__Exercise requirements__. Omit the pictures and print exactly the lines of the listing below, starting at the first and ending at the line containing "Screen dimensions: 1249x916".

======== Data under study ========

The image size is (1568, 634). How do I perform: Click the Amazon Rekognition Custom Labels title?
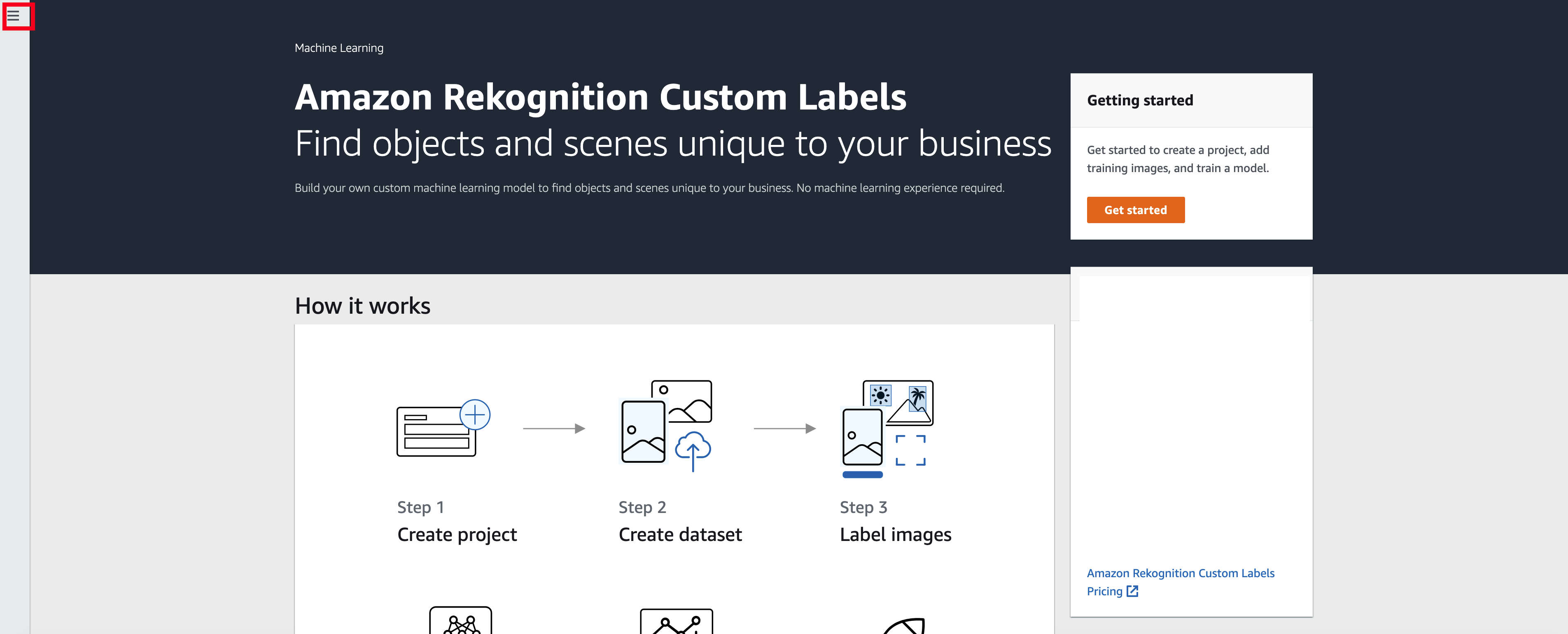[601, 97]
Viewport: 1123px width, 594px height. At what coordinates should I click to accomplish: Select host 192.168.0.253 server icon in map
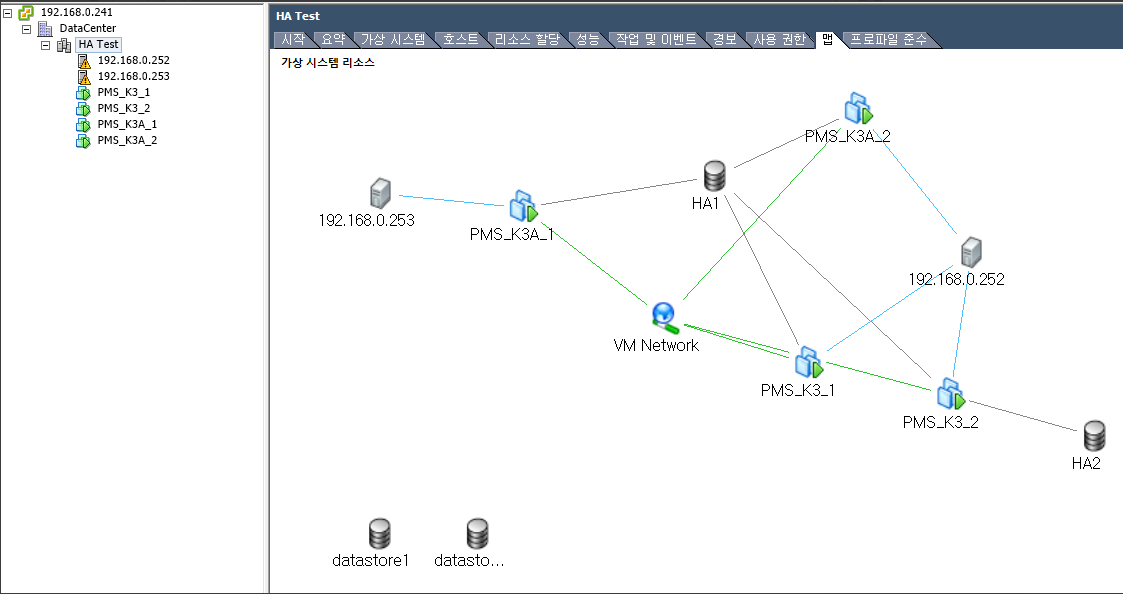(379, 193)
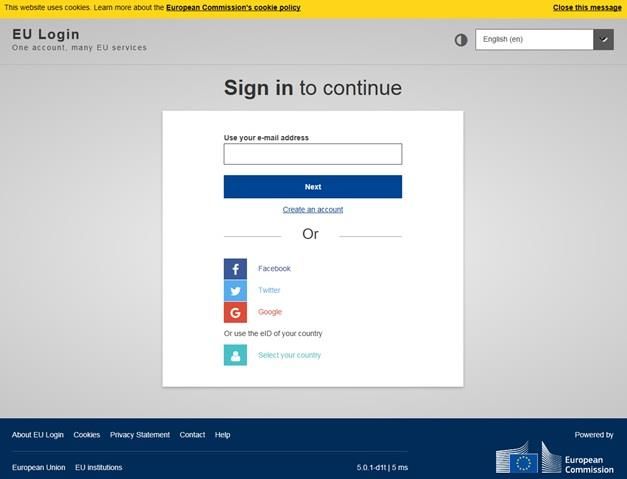Click the blue Next button

tap(313, 187)
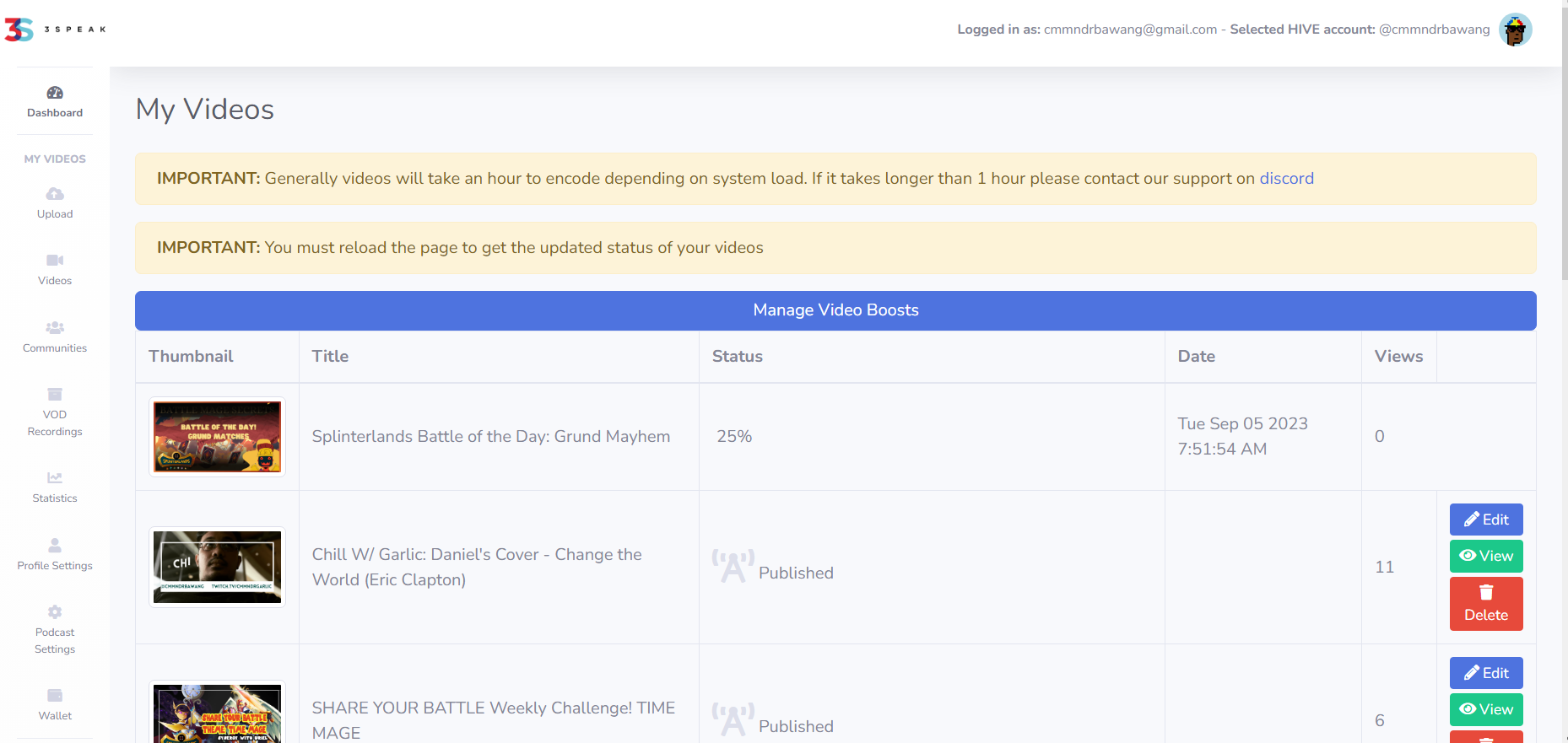1568x743 pixels.
Task: Open Manage Video Boosts bar
Action: pos(835,310)
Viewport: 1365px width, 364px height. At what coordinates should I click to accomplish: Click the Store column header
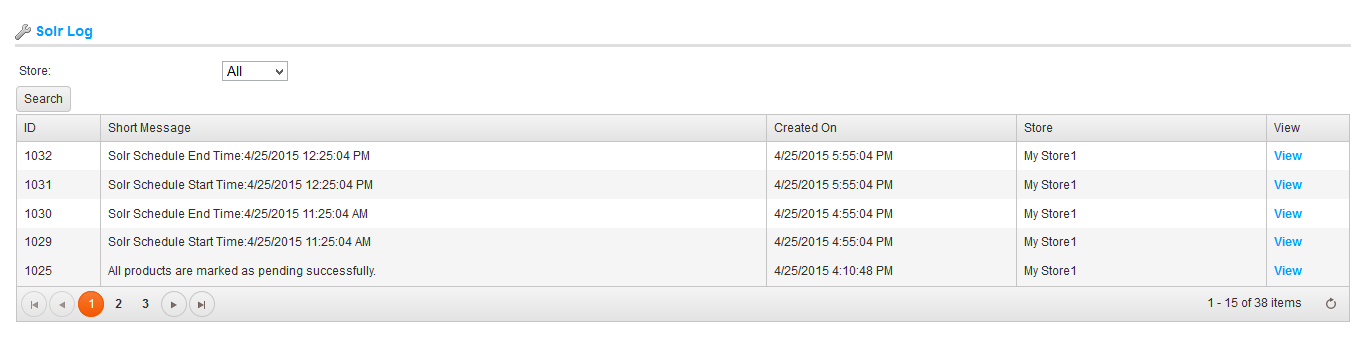(1141, 128)
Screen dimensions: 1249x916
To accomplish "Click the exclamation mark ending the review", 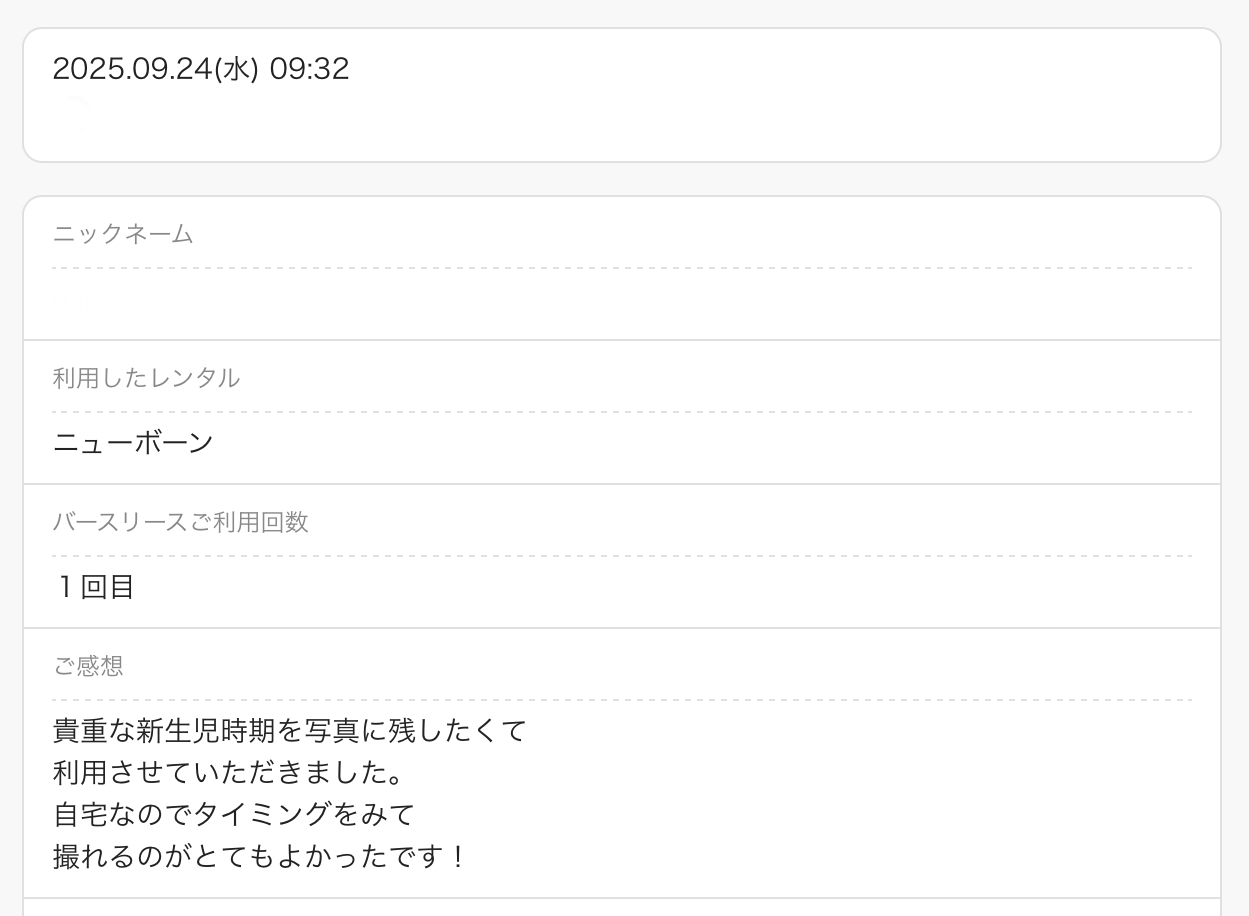I will click(458, 857).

========

__Exercise result__.
The image size is (1568, 634). How do I perform: Click the Amazon Rekognition Custom Labels title?
[601, 97]
Viewport: 1123px width, 594px height. At what coordinates should I click to accomplish: Select host 192.168.0.253 server icon in map
(379, 193)
Click the blue Next button

tap(313, 187)
1568x743 pixels.
Task: Open Manage Video Boosts bar
Action: pos(835,310)
Viewport: 1365px width, 364px height. At what coordinates should I click to accomplish: Click the Store column header
(1141, 128)
Screen dimensions: 1249x916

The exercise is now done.